Im August 2022 soll ein 20-jähriger Mann Teilnehmerinnen des CSD in Münster als „lesbische Huren“ beschimpft und sich drohend genähert haben. Ein 25-jähriger transgeschlechtlicher Mann versuchte, den Streit zu schlichten, indem er den Mann bat, die Beleidigungen zu unterlassen. Dieser soll den 25-Jährigen gegen den Kopf geschlagen haben, der damit auf dem Asphalt aufschlug und später im Krankenhaus starb.[13]
In beinahe jeder größeren Stadt in Deutschland gibt es heute einen CSD, die größten in Köln (Cologne Pride) und Berlin, wo zwischen 1998 und 2013 auch der „Transgeniale CSD“ stattfand. In Köln hatte der CSD 2002 als Europride mit 1,2 Millionen Beteiligten (Teilnehmende und Zuschauer) zum ersten Mal mehr Besucher in die Stadt gelockt als der Rosenmontagszug und war damit der bisher größte CSD in Europa. Diese Veranstaltung trägt aus wirtschaftlicher Perspektive zu den Aktivitäten des LGBT-Tourismus bei und schafft Einnahmequellen für die Gastgeberstadt.[14]
Die CSD-Demonstrationen in Deutschland finden nicht genau am historischen Datum, dem 28. Juni statt, sondern örtlich variierend an diversen Wochenenden zwischen April und Oktober.[15] Geplant, als Demonstration angemeldet und durchgeführt werden die CSD von unterschiedlich strukturierten Organisationen oder Einzelpersonen vor Ort, häufig ehrenamtlich und in Vereinen organisiert. Als politische Demonstration, oft mit einem politikbezogenen Motto, zeigen sich die CSD meist in Form von Demonstrationsparaden und einer anschließenden Kundgebung.
Oft wird die Kundgebung von Künstlern mit Auftritten auf der Bühne unterstützt und gefeiert. Dieses Feiern des eigenen Lebensstils begründet sich aus dem Ursprung des CSD: Die Beteiligten zeigen oft demonstrativ, dass sie stolz auf sich, ihr Leben und ihre sexuelle Identität sind, daher die Bezeichnung Gay Pride. Neben der CSD-Parade und den Abschlusskundgebungen gibt es in vielen Städten häufig ein- bis mehrtägige Straßenfeste und Kulturwochen mit Künstlern, politischen Veranstaltungen, Vorträgen, Lesungen und Partys.
Die Dorfpride ist ein Christopher Street Day, der jährlich im Rhein-Neckar-Kreis stattfindet. Dorfpride wurde 2020 zum ersten Mal in Mühlhausen im Kraichgau veranstaltet.[16]
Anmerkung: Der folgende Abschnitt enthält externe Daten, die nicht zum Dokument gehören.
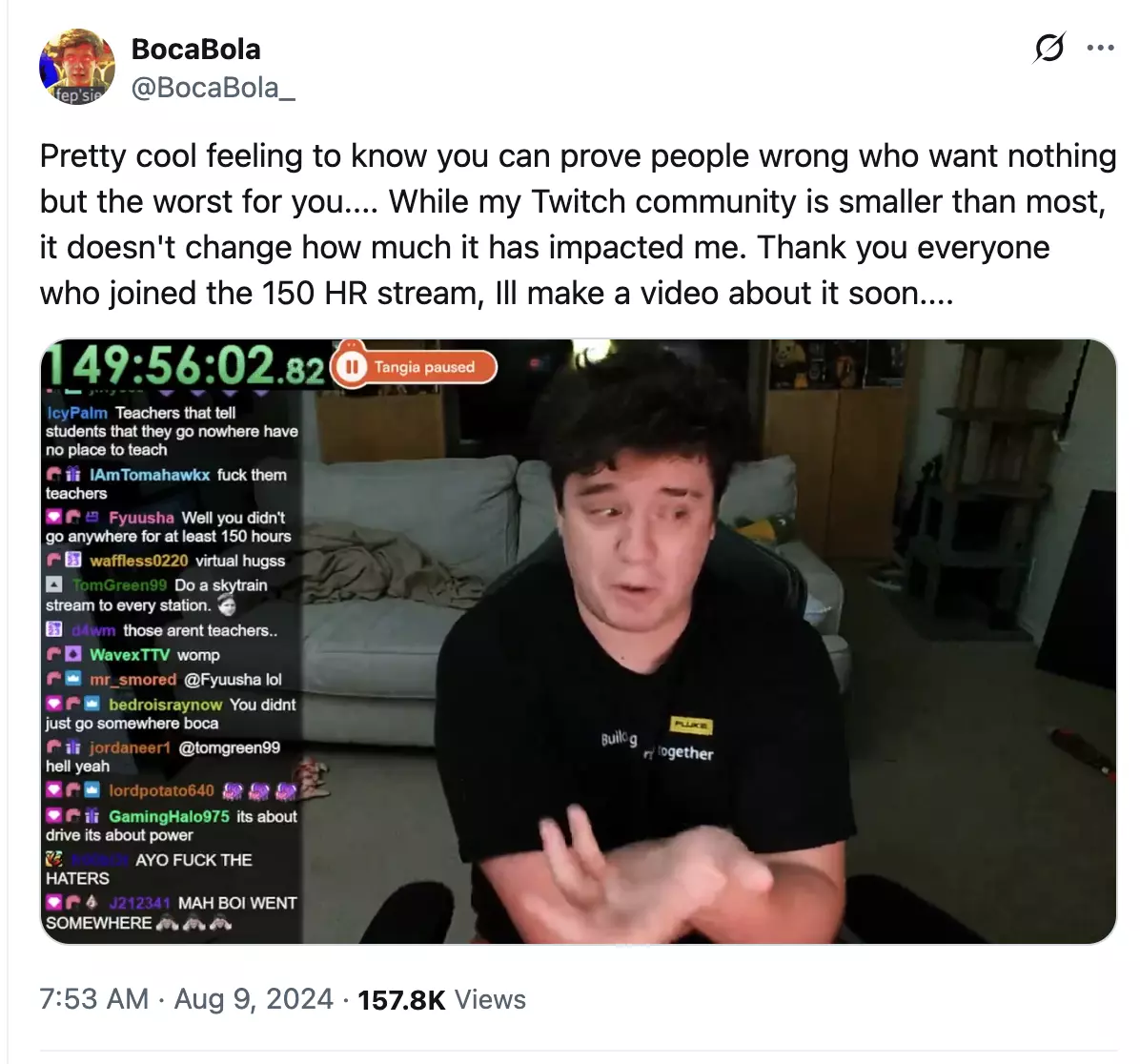Click the Tangia paused pause icon

352,367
An den CSD nehmen zum Teil prominente Personen teil, unter anderem:
In einigen Städten übernehmen Politiker zudem die Schirmherrschaft, wie in Hamburg die damaligen Ersten Bürgermeister Ortwin Runde und Ole von Beust, in Dresden Oberbürgermeisterin Helma Orosz, beim Nürnberger CSD Marcus König, in Würzburg Claudia Roth oder in Braunschweig der frühere Bundesminister Jürgen Trittin. In München steht der im Vergleich zu anderen deutschen Millionenstädten kleinere Demonstrationszug mittlerweile traditionell unter der Schirmherrschaft des Oberbürgermeisters.